Dwarf Planets Push the Extremes Further
Once you step beyond the eight major planets, orbits get much wilder. Pluto’s eccentricity is about 0.25, and its orbit is tilted 17 degrees to the ecliptic. That tilt is more than double Mercury’s, and the elliptical shape of its path actually brings Pluto closer to the Sun than Neptune for part of its 248-year orbit.
Eris, another dwarf planet roughly the same size as Pluto, has an eccentricity of about 0.44 and an orbital inclination of 44 degrees. That means Eris swings far above and below the plane where the major planets travel, tracing a path that looks nothing like the neat, flat orbits of Jupiter or Earth.
Then there’s Sedna, a distant minor planet with one of the most elongated orbits known. Its eccentricity is 0.85, meaning its orbit is extremely stretched out. Sedna takes roughly 11,900 years to complete a single trip around the Sun, swinging from about 76 AU at its closest to nearly 900 AU at its farthest. (One AU is the distance from Earth to the Sun.) What pulled Sedna into such an extreme orbit remains an open question, with explanations ranging from a passing star in the Sun’s early history to the gravitational influence of a hypothetical distant planet.

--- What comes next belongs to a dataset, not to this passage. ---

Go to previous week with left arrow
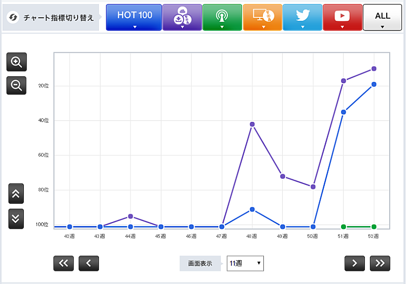The image size is (406, 284). [x=89, y=263]
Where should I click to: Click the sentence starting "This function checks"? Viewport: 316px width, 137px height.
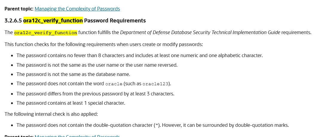click(x=103, y=45)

Comets and Asteroids With Extreme Orbits
Comets routinely have the most elliptical orbits of any solar system objects. Most periodic comets have eccentricities between 0.2 and 0.7, but the well-known examples are far more extreme. Halley’s Comet has an eccentricity of 0.967, meaning its orbit is almost a completely flattened ellipse. It swings from just inside Venus’s orbit out past Neptune before looping back. Comet Hale-Bopp’s eccentricity is 0.995, even closer to a parabola. And Comet McNaught (C/2006 P1) technically has a hyperbolic orbit with an eccentricity of 1.00001, though it still returns roughly every 100,000 years because it remains gravitationally bound to the Sun.
Among asteroids, most follow relatively circular, low-tilt orbits within the asteroid belt. A notable exception is Pallas, one of the largest asteroids, whose orbit is inclined a striking 34 degrees to the ecliptic with an eccentricity of 0.23. Pallas also has an unusual axial tilt of 84 degrees, meaning it essentially rolls along its orbital path rather than spinning upright.
What Makes Orbits Elliptical or Tilted
Gravity from other bodies is the main sculptor of orbits over time. Jupiter and Saturn, the two most massive planets, exert the strongest influence. Their gravitational pull causes the shape of other planets’ orbits to shift gradually between more circular and slightly more elliptical over thousands of years. This same mechanism also causes orbits to wobble and precess, slowly changing their orientation in space.
For smaller and more distant objects like Sedna or long-period comets, the story is different. Close gravitational encounters with giant planets can fling objects into highly elongated orbits. A comet drifting inward from the outer solar system might pass close to Jupiter and get hurled into a path that takes it far beyond Pluto before gravity pulls it back. Objects can also be scattered into high-inclination orbits through these encounters, ending up on paths sharply angled to the ecliptic. The more distant and smaller an object is, the more susceptible it is to these gravitational kicks, which is why the outer solar system is full of bodies on wild, tilted, stretched-out orbits while the major planets remain comparatively well-behaved.